Baru saja Karenina mengenakan mukena hendak salat Duha, terdengar ketukan dan salam dari luar. Gegas perempuan yang memiliki alis indah itu memakai kaus kakinya. Sebelum membukakan pintu, dia lebih dahulu menyibak gorden untuk memastikan siapa yang datang.
"Mbak Hana?" gumamnya sembari menyipitkan mata.
Tak ingin kakak iparnya itu lama menunggu, dia segera membukakan pintu dan menyapa dengan sopan.
"Boleh aku masuk?" tanya Farhana setelah salamnya dibalas.
"Boleh, Mbak. Silakan." Dia memberi jalan agar anak pertama dari Hadijah itu masuk.
Setelah mempersilakan duduk, ramah Karenina berbasa-basi menanyakan kabar anak-anaknya.
"Nggak perlu basa-basi. Aku nggak lama!" Sama sekali tak terdengar nada bersahabat dari suaranya.
"Baik, Mbak. Maaf, ada perlu apa? Sepertinya ada hal penting yang ...."
"Iya. Penting. Sangat penting, karena ini menyangkut masa depan adikku dan lembaga pendidikan yang dia kelola!" potongnya.
Karenina menarik napas dalam-dalam, dia mengangguk samar dan menunggu Farhana melanjutkan ucapannya.
"Kamu paham dan aku rasa kamu tahu sejarah lembaga pendidikan ini, kan?"
Dia mengangguk lagi.
"Aku nggak mau semua yang sudah dirintis almarhum abiku jadi rusak."
Hening sejenak.
"Dengar, Nina!

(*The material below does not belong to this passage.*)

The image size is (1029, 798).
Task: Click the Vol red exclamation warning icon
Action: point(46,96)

Keluargaku adalah keluarga yang sangat dihormati tidak hanya di kota ini, tetapi hampir di seluruh negeri ini tahu. Sekian lama perjalanan orang tuaku membangun semua ini hingga bisa mendapatkan citra yang baik di mata khalayak, dan aku tidak rela jika ada yang merusaknya meski hanya setitik! Karena sudah pasti semuanya akan hancur, dan aku rasa kalau kamu paham kamu juga tidak akan mau, kan?"
"Iya, Mbak," jawabnya sembari kembali mengangguk.

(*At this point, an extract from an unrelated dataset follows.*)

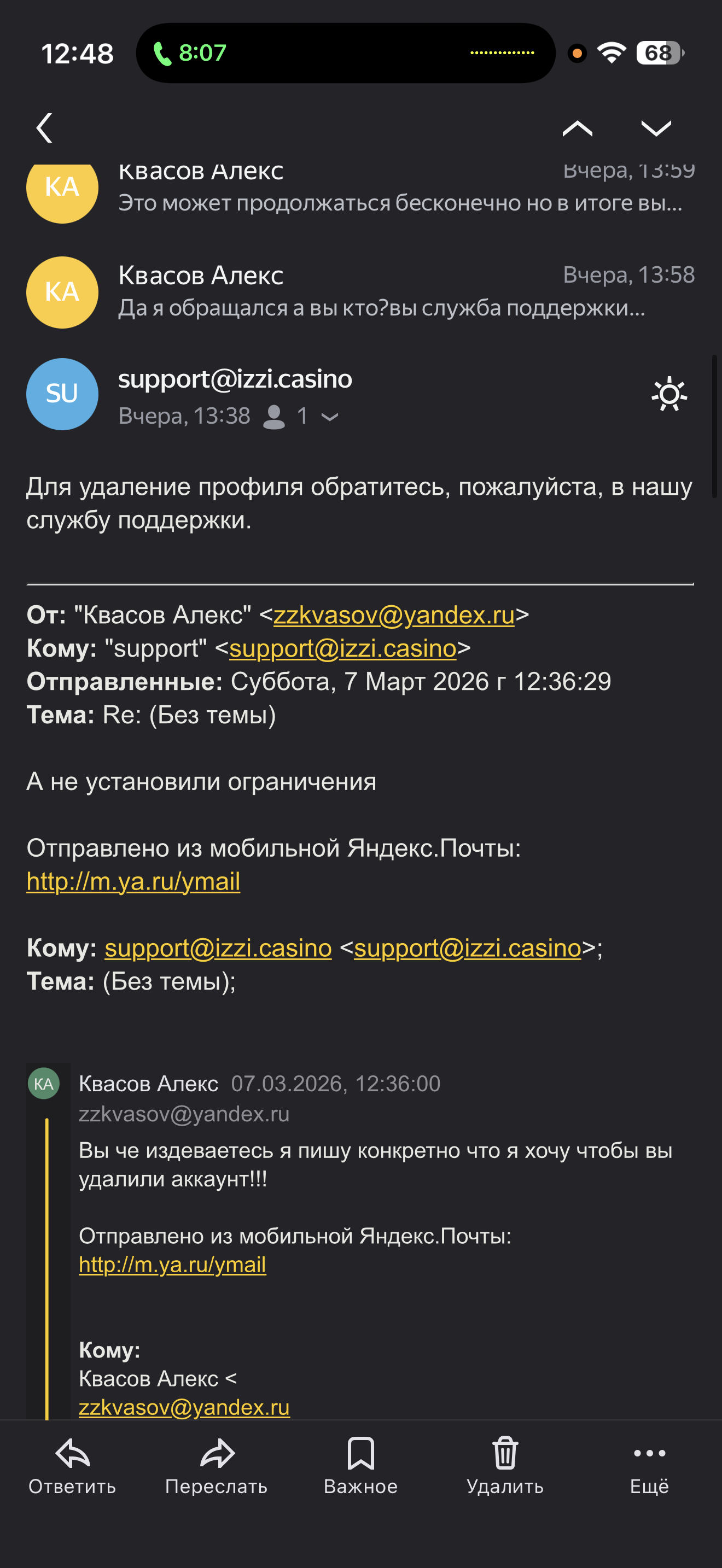
Task: Tap the yellow KA avatar at 13:58
Action: 62,292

"Mungkin benar, kamu adalah perempuan yang sudah berhijrah, bahkan sudah hapal beberapa juz Alquran, tapi keluarga kami tidak tahu siapa keluargamu dan latar belakang keluargamu."
"Sebagai anak paling tua, aku punya hak dan tanggung jawab untuk tahu, sayangnya waktu Umi cerita soal kamu tidak lengkap, dan aku pun tidak bisa datang cepat kala itu."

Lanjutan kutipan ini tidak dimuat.